She remembers her first steps into recovery began with her speaking her truth, with somehow finding the words to speak the unspeakable.
“One morning, Davis and I were going to go for a walk and something took over, like it wasn’t even me talking, I could hear my voice, but it didn’t seem like it was me. And I just said, ‘I think I need to go get some help. ’ And he said, ‘Why?’ And I said, ‘Cause I’m still kinda sick. ’ He said, ‘What do you mean?’And I said, ‘With eating, I’m still sick.’ He said, ‘What do you do? Aren’t you eating?’ And I said, ‘I’m eating too much and I kinda throw it up.’ I couldn’t believe I said it! As we walked, he asked all these questions and I told him everything, like I was on autopilot. I knew if I told him, I would have to get help.”
She began her journey by redefining herself, by reviewing her life’s story within the framework of a deeper understanding and acceptance of her intuitive, sensitive nature.
“I told my therapist every single reason I thought I was weird, why I thought that I couldn’t be a normal person ’cause I saw things this way and I felt this way. And one by one these things were explained and I found out I wasn’t weird and unacceptable. I knew I had an eating disorder but had thought I had no reason to be this way because my family was so normal.”
From this place of acceptance she began to sing her song, the sweet song of her truth.
“When I started talking to Davis, it was really helpful. He was so open and honest. When I struggled to tell him how I felt, he would just listen or ask questions until he could say, ‘Oh, okay, now I understand. What can I do?’ I had to learn to tell him the truth about everything that bothered me and stop trying to keep him from being hurt. I had to express my fears that my daughter was developmentally delayed because I was a neglectful mother and my anger about having to deal with more than just regular childhood issues. At times I had to stand up to him when I felt he wasn’t right.”
As she made her way on this path toward recovery, she sometimes felt overwhelmed by trying to find the feelings she had repressed, the issues she needed to resolve. But she persisted, putting one foot in front of the other.

== What is needed ==
Copy out the whole passage above about a woman's recovery from an eating disorder, word for word.

== Information ==

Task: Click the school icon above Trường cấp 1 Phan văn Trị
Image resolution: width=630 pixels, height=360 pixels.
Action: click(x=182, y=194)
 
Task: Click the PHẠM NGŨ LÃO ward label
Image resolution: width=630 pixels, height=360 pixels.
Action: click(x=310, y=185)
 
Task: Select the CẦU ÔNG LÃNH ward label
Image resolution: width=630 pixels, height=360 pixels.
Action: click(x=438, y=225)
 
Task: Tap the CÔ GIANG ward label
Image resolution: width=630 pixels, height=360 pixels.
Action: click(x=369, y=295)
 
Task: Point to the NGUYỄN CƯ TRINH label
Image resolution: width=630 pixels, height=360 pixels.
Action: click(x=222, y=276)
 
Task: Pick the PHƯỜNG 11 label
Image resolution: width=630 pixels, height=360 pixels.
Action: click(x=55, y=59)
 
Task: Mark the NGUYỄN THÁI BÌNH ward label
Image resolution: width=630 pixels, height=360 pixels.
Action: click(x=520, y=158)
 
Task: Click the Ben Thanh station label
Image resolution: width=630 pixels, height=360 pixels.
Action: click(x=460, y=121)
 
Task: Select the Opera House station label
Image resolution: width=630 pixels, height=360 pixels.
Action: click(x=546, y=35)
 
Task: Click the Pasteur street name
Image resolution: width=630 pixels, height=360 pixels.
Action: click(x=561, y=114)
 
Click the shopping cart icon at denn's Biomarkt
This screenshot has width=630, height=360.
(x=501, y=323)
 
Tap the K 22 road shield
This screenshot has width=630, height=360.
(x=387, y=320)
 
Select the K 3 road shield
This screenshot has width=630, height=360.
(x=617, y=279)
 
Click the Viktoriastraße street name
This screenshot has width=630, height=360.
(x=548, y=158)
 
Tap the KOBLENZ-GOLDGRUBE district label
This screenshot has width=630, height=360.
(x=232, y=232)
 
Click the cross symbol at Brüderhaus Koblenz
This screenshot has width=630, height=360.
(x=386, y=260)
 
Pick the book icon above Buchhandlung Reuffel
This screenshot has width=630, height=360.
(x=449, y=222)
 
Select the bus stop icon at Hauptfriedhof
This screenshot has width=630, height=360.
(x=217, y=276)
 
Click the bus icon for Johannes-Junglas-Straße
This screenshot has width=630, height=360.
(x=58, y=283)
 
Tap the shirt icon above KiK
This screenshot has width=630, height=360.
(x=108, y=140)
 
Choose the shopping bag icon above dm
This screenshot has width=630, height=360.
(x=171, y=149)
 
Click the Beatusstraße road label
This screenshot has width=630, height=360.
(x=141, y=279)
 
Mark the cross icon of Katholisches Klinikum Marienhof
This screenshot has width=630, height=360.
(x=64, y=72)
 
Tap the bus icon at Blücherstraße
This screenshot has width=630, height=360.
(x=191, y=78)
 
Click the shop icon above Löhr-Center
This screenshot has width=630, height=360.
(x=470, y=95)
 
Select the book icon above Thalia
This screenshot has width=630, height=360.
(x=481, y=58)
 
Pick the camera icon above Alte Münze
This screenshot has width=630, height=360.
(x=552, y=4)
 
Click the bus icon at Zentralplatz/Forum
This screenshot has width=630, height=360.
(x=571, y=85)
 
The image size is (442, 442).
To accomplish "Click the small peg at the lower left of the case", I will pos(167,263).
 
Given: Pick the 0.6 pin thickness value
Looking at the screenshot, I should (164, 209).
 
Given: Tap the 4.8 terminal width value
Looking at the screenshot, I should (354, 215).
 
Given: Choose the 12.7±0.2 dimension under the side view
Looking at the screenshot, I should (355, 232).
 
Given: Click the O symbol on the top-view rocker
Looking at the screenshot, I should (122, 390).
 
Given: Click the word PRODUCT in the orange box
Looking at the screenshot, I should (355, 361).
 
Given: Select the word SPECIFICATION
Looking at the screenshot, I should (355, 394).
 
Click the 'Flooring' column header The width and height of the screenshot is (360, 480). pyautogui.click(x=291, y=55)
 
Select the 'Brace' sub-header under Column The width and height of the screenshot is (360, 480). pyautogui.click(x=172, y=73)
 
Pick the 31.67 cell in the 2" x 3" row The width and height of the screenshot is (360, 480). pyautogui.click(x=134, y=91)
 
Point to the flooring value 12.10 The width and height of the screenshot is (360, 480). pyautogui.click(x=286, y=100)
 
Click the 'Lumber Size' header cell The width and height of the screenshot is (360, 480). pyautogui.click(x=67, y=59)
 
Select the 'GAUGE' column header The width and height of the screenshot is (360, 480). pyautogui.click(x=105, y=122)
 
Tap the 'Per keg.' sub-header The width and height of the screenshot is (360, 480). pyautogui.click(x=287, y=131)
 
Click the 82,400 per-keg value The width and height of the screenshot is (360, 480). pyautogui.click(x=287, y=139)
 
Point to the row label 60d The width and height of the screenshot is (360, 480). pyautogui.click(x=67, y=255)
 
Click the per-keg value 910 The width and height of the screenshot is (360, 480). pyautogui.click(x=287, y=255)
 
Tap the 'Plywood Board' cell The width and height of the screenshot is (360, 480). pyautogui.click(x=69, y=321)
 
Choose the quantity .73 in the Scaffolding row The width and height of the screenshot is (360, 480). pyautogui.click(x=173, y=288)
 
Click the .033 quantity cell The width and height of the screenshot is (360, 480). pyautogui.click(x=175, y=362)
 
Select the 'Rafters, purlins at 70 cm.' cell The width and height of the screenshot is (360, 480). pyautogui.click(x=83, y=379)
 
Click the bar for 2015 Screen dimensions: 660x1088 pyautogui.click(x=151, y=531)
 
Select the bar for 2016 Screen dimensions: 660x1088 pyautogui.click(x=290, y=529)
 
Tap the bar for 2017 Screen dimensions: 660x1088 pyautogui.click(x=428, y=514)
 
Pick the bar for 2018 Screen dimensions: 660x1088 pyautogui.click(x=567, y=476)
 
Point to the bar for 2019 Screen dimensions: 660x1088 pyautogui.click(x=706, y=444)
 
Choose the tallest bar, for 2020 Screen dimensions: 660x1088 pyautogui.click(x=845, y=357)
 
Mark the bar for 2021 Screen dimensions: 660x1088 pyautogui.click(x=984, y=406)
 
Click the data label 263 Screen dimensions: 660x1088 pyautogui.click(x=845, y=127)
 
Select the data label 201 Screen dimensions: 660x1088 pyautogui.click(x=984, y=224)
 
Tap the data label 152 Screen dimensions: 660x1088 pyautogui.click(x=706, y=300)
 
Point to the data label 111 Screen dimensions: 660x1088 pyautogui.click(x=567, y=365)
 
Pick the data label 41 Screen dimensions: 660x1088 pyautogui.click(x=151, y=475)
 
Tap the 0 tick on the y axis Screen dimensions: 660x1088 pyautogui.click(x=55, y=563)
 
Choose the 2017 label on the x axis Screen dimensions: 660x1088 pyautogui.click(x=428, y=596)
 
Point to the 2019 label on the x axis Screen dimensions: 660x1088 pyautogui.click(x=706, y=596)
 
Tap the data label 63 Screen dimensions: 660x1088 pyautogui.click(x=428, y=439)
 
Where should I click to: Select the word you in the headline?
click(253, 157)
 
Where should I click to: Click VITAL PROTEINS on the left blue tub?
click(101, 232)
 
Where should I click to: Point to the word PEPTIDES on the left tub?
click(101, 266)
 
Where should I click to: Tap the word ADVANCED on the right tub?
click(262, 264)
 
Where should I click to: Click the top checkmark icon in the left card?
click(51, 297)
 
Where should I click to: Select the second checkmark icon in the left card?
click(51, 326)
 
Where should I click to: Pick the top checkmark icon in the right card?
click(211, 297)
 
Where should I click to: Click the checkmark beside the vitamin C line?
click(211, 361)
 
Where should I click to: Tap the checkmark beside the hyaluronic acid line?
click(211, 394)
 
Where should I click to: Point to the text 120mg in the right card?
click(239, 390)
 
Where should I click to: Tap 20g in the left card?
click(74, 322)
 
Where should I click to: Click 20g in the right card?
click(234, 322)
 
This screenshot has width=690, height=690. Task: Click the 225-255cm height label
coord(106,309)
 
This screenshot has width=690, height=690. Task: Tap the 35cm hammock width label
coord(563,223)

== Answer to the problem ==
She remembers her first steps into recovery began with her speaking her truth, with somehow finding the words to speak the unspeakable.
“One morning, Davis and I were going to go for a walk and something took over, like it wasn’t even me talking, I could hear my voice, but it didn’t seem like it was me. And I just said, ‘I think I need to go get some help. ’ And he said, ‘Why?’ And I said, ‘Cause I’m still kinda sick. ’ He said, ‘What do you mean?’And I said, ‘With eating, I’m still sick.’ He said, ‘What do you do? Aren’t you eating?’ And I said, ‘I’m eating too much and I kinda throw it up.’ I couldn’t believe I said it! As we walked, he asked all these questions and I told him everything, like I was on autopilot. I knew if I told him, I would have to get help.”
She began her journey by redefining herself, by reviewing her life’s story within the framework of a deeper understanding and acceptance of her intuitive, sensitive nature.
“I told my therapist every single reason I thought I was weird, why I thought that I couldn’t be a normal person ’cause I saw things this way and I felt this way. And one by one these things were explained and I found out I wasn’t weird and unacceptable. I knew I had an eating disorder but had thought I had no reason to be this way because my family was so normal.”
From this place of acceptance she began to sing her song, the sweet song of her truth.
“When I started talking to Davis, it was really helpful. He was so open and honest. When I struggled to tell him how I felt, he would just listen or ask questions until he could say, ‘Oh, okay, now I understand. What can I do?’ I had to learn to tell him the truth about everything that bothered me and stop trying to keep him from being hurt. I had to express my fears that my daughter was developmentally delayed because I was a neglectful mother and my anger about having to deal with more than just regular childhood issues. At times I had to stand up to him when I felt he wasn’t right.”
As she made her way on this path toward recovery, she sometimes felt overwhelmed by trying to find the feelings she had repressed, the issues she needed to resolve. But she persisted, putting one foot in front of the other.